▶ Okuma metni:
▼

Bu şahitlik nereden çıktı?
Fi tarihinde küçük bir trafik kazası olduktan sonra kaza mahalline gelmiştim. Biri öndeki aracın çamurluğuna hafifçe tıklamış. Bu küçük kaza için kaportacıya gitmeye ve tutanak tutmaya bile gerek yok.
Kaza mahalline vardığımda, ortam sessiz olmasına rağmen soğuk bir ortam vardı. Taraflardaki gerginlik yüzlerinden okunuyordu. Sanırım biz gelmeden önce biraz hırgür yapılmış. Bunun için hırgüre gerek var mı? Yok ama onu gel sen bizim insanımıza anlat. Pireyi deve yapmada üstümüze yok. Bir de kendimize iş çıkaracağız.
Biz vardıktan sonra gerginlik kavgaya döndü. Birbirlerine vurdular da vurdular. Araladık, tekrar girdiler.
Beraberinde hakaretler yapıldı, tehditler savruldu.

▲

▶ Sağlanan veriler:
▼

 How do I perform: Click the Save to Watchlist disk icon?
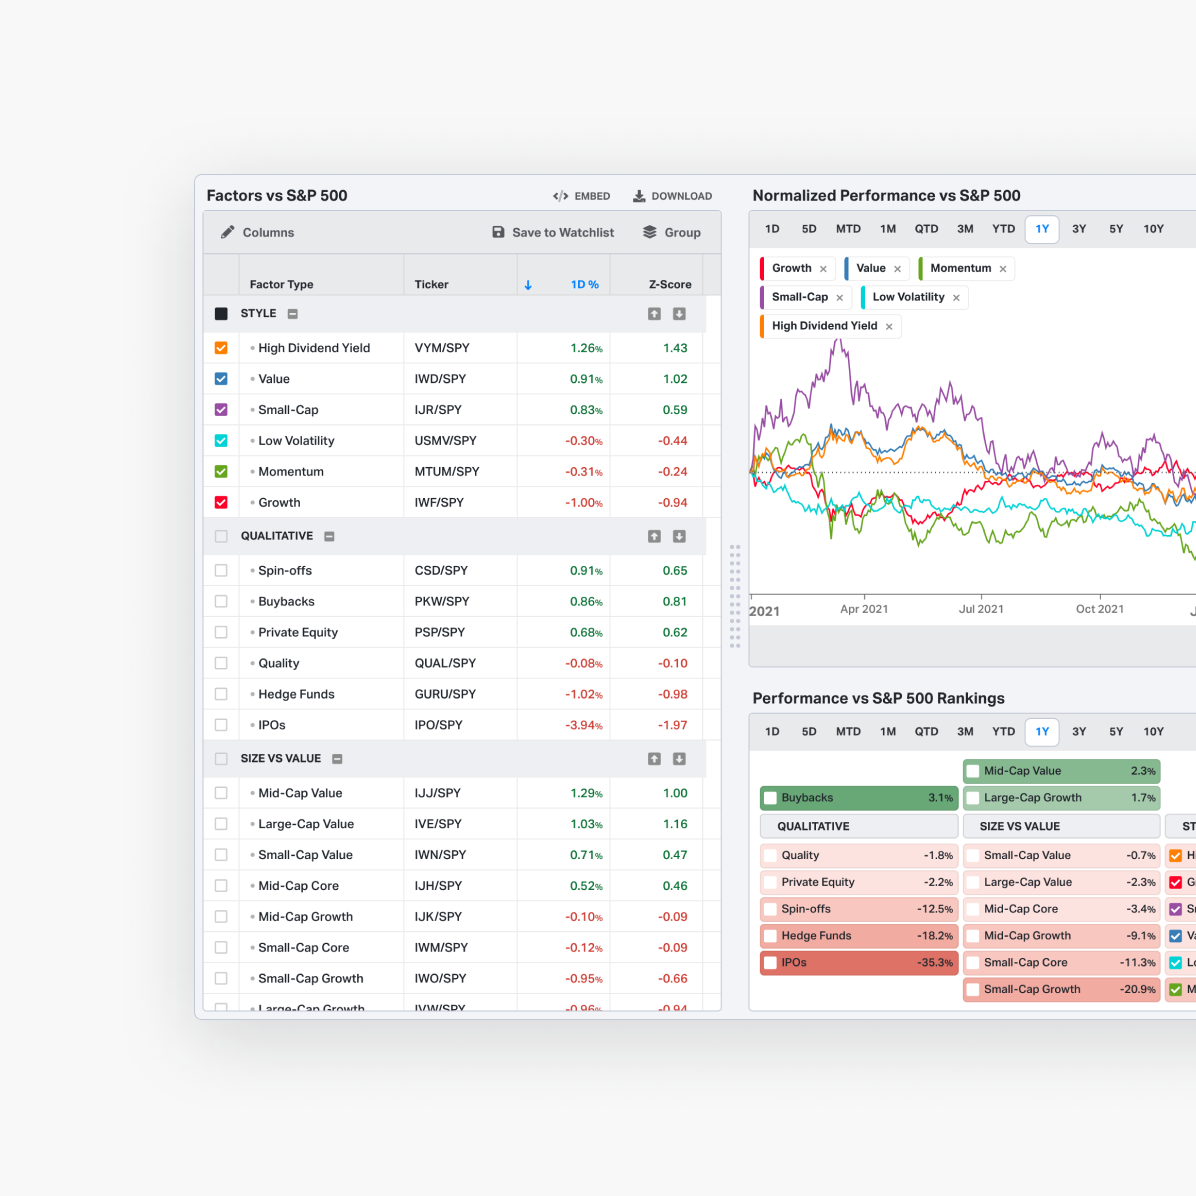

▲

▶ Yapılacaklar:
- A) Okuma metnine göre aşağıdaki soruları yanıtlayın.
(i) Kazada öndeki aracın hangi kısmına hafifçe tıklanmış?
(ii) Taraflardaki gerginlik nereden okunuyordu?
(iii) Kavga edenler aralandıktan sonra ne yaptılar?
- B) Trafik kazası anlatısını son cümlesinden sonra sürdürün.

▶ Görev sonuçları:
- A)
(i) Çamurluğuna.
(ii) Yüzlerinden.
(iii) Tekrar birbirlerine girdiler.

- B)
Biri ambulansla hastaneye kaldırıldı. Hafif tıklanan araba da öyle tıklanmaz böyle tıklanır dercesine kavgadan nasibini aldı. Arabanın ne farları kaldı ne de aynaları. Ortam adeta savaş alanına döndü.
Bu kaza ve kavganın ardından belki de iki yıldan fazla zaman geçti.
Şikayetçi olmuşlar. Arabulucu da aralarını bulamamış olmalı ki beni ve kaza mahallinde olan diğer arkadaşı şahit yazdırmışlar.
Duruşma günü geldi çattı. Duruşma saati de 10.33 idi. Niçin 10.30 ya da 11.00 değildi? Bu da merakımı celp etti. Sanırım mahkeme çok dakik, dakikası gelir gelmez bizi duruşma salonuna alacaklar dedim.
9.30'da evden çıkıp Anıt'a kadar yürüdüm. Oradan Adliye'ye giden bir otobüse bindim.
10.25'de C kapısından giriş yaptım. Ama içeri girmem ne mümkün. Ne kadar emniyet tedbiri varsa abartılı bir şekilde vardı: X-ray cihazı, eşyaların kontrolden geçtiği cihaz, sayamadığım görevliler. Öyle zannediyorum, kamera da vardır.
X-ray cihazından geçmeden önce ceplerimde ne varsa bir kaba boşalttım. Belimdeki kemeri dahi çıkarıp kaba koydum. Kap cihazın içine gönderilince ben de X-ray cihazından geçtim.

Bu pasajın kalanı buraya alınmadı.